Sgt Dennis Gerard McLaughlin, 10th Field Squadron, Military Medal and Bar

Background 

Dennis Gerard McLaughlin was born in Edmonton, AB in 1917.  The Canadian Press reported him as having been seriously wounded in February 1944, shortly after arriving in Italy with the 10th Field Squadron a few months earlier. He fought bravely through Italy and the Netherlands, becoming one of only ten Canadian soldiers receiving a bar to the Military Medal, the second one for gallantry under fire in Holland. 

Sgt McLaughlin was in 3 Troop led by Lt Doug Graham.  A short description of 3 Troop's time in Italy is included in Doug Graham's story which tells of his actions at Coriano Ridge on the same night, netting him a Military Medal.  See https://cmea-agmc.ca/award/gallantry/lt-james-douglas-graham-10th-field-... details. 
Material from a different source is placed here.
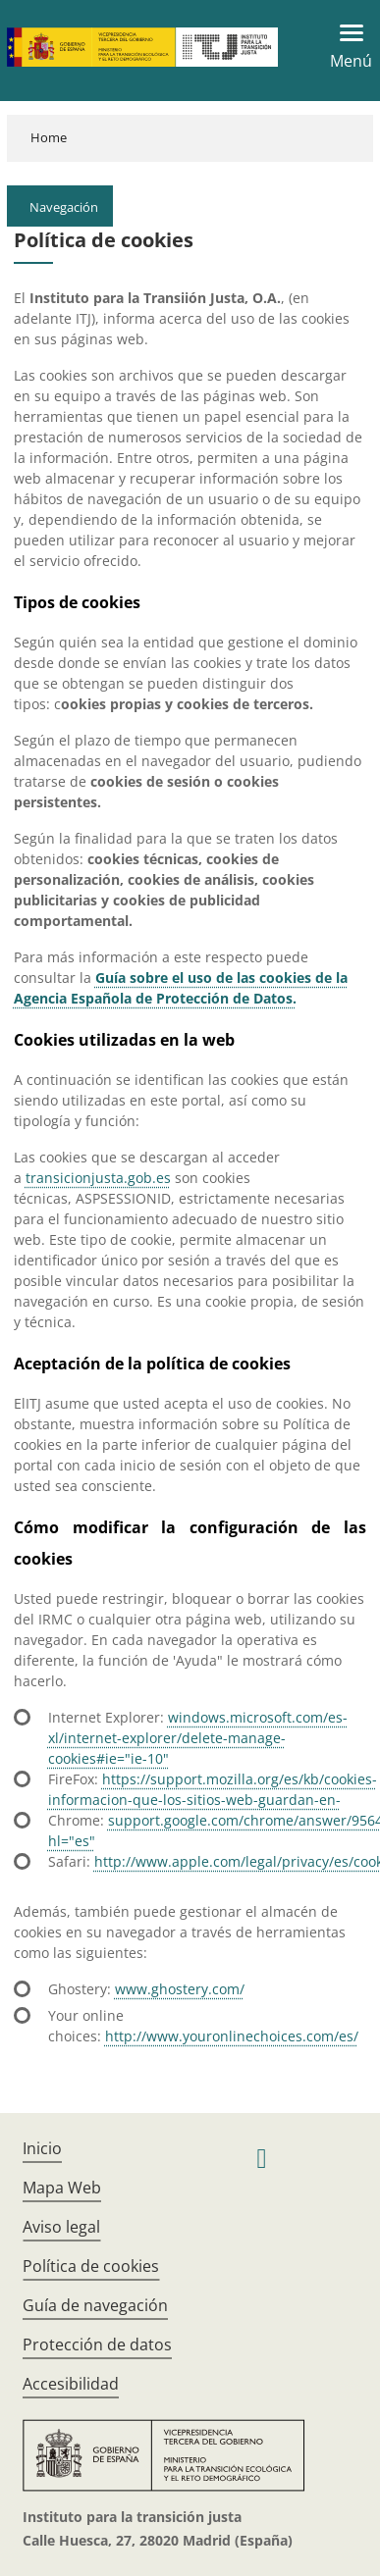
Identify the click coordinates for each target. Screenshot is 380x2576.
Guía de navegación (95, 2305)
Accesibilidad (71, 2384)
After the war, Sgt McLaughlin re-enrolled in the Royal Canadian Engineers and served until 1968 – including serving in Korea with 23rd Fd Sqn RCE. He retired while serving with Number 3 Engineer Stores Depot in Camp Petawawa. The Construction Engineering headquarters building in CFB Petawawa is named for Staff Sergeant D.G. McLaughlin, MM and Bar, CD.

Citation 

On the night of 12/13 September 1944, 11 Canadian Infantry Brigade was attacking the Coriano Ridge. No.3 Troop, 10 Field Company [sic], was detailed to open one wheeled and one tracked diversion across the Besanica, all bridges having previously been demolished. From 0100 hours on, the crossings were under continuous mortar fire and light machine gun fire from Coriano. Shelling was intermittent but heavy and made it impossible to work anywhere in the area. By 0500 hours it was apparent that tanks and supporting weapons were vital to success as enemy armour was moving in on the leading companies. Appreciating the situation and with full knowledge of the risks involved, Sergeant McLaughlin on his own initiative led a Sherman bulldozer down to the diversion. The light was not sufficient for the machine to work alone and Sergeant McLaughlin, under continuous fire, personally directed the work of the Sherman and successfully completed the crossing. By his personal bravery and coolness under heavy fire, Sergeant McLaughlin enabled armour to cross the Besanica in time to counter the enemy thrust and thus made it possible for the infantry capture of the ridge. During the period 1 September-31 December 1944, Sergeant McLaughlin has continued to lead his troop in an outstanding manner, often beyond the line of normal duty, particularly when under fire.